The Blood Ship eBook

This eBook from the Gutenberg Project consists of approximately 279 pages of information about The Blood Ship.

The Blood Ship eBook

This eBook from the Gutenberg Project consists of approximately 279 pages of information about The Blood Ship.

And so he smiled, and said musingly, and distinctly, to Newman, “A miss is as good as a mile, eh?  But it is a long passage!” The cool insolence of it!  God’s truth, it chilled me, this careless confession of the deed, and threat of what the future held.  And then, as though to remove the last possible doubt in our minds that the slipping of the brace was an accident, that the whole job of striking sail was but a pretext to get Newman aloft, Swope turned to the second mate.

“I think she’ll stand it, Mister,” he said.  “You may as well shake out the t’gan’s’l’s again!”

CHAPTER XII

I went below after that watch with the thought of mutiny stirring in the back of my mind.  But in the back, not the front, mind you.  For mutiny on a ship is a dreadful business, as I, a sailor, well knew.  A neck-stretching business!  Yet there the thought was, and it stuck, and pecked ever more insistently at my consciousness as the days passed.

Of course, I was wild with rage at Swope’s attempt.  And I was anxious on Newman’s account.  You see, I looked upon him as my chum, and—­had he not saved my life, up there, on the yard?  It is true, there were none of the usual manifestations of foc’sle friendship between us; we did not swap tobacco, and yarns, and oaths.  Newman did not permit such intimacy; always he was a man apart, a marked man.  But, from the very first, the man’s personality dominated me, and, after that night on the yardarm, I felt a passionate loyalty to him.  He was not insensible to my friendliness, I knew; he welcomed it, and found comfort in it.
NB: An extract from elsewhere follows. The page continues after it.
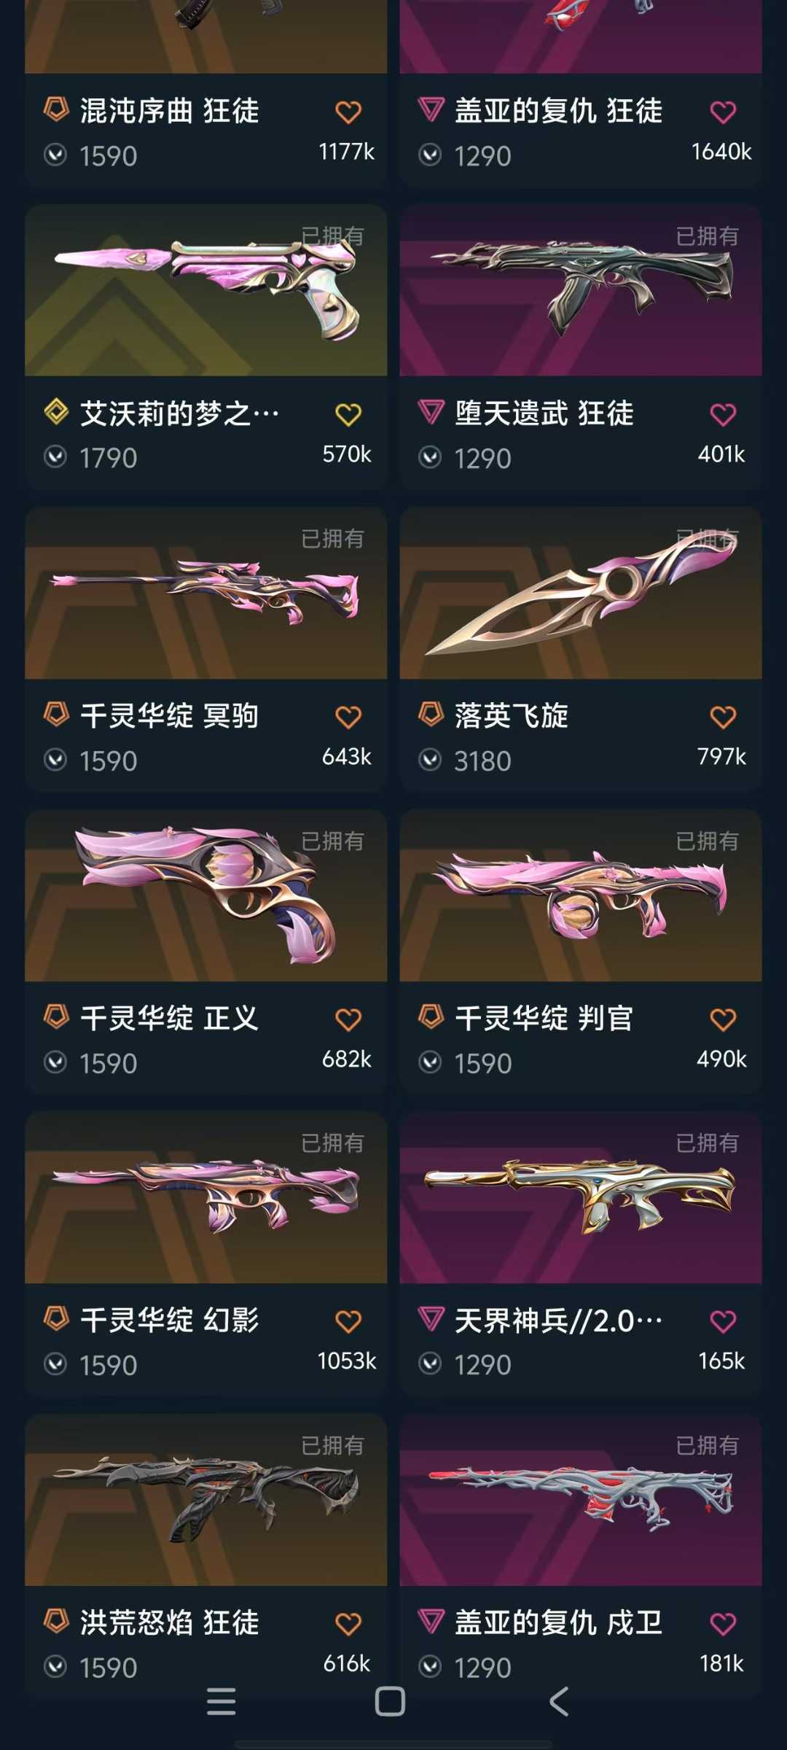787x1750 pixels.
Task: Open 盖亚的复仇 戍卫 skin title
Action: (558, 1622)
If he had come to me that night, or afterwards, with a scheme for taking the ship, I should have joined in straightway, no matter how harebrained it might seem.  But, of course, he did no such thing.  Indeed, he never mentioned the incident to me, after we left the deck that night.  For all of him, it might never have happened.  And, you may be sure, I did not intrude upon his reserve with queries, or reminiscence.
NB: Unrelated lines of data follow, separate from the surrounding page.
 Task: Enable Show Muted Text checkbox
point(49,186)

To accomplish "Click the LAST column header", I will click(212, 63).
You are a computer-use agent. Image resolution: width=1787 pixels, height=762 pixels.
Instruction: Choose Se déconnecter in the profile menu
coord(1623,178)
Nor did the rest of the watch approach him.  Rather did they avoid him, as a dangerous person.  With that thought of rebellion in my mind, I watched my watchmates that night with more tolerance than my eyes had yet shown them.  I wanted to judge what stuff was in them.
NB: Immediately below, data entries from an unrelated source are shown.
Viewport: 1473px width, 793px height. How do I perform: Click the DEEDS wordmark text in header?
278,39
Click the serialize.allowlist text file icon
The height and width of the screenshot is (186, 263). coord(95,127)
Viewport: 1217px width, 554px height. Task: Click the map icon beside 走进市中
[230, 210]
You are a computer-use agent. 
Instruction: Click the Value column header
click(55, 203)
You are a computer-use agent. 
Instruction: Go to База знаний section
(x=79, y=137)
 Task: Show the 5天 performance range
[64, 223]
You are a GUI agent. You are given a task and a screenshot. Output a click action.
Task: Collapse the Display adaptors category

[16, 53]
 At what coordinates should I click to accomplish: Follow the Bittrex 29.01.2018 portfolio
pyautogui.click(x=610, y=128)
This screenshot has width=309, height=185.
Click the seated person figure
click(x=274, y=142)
The stiffs whispered together and eyed us furtively.  I did not like the stuff I saw in them.  Rough, lawless, held obedient only by fear, the scum of the beach—­I did not like to imagine them sweeping along the decks with restraint cast aside, and passions unleashed.  The squareheads were a different kind.  Good men and sailors, here, but men whose habit of life was submission.  Yet, I saw they were gravely disturbed by what had taken place on deck.  No wonder.  I knew their minds.  “Who is safe in this ship?” they thought.  “Who, now, may go aloft feeling secure he will reach the deck again, alive and unhurt?” Those squareheads had proof of the mate’s temper in the person of their young landsman, lying broken in his bunk.  Now, they had proof of the skipper’s temper.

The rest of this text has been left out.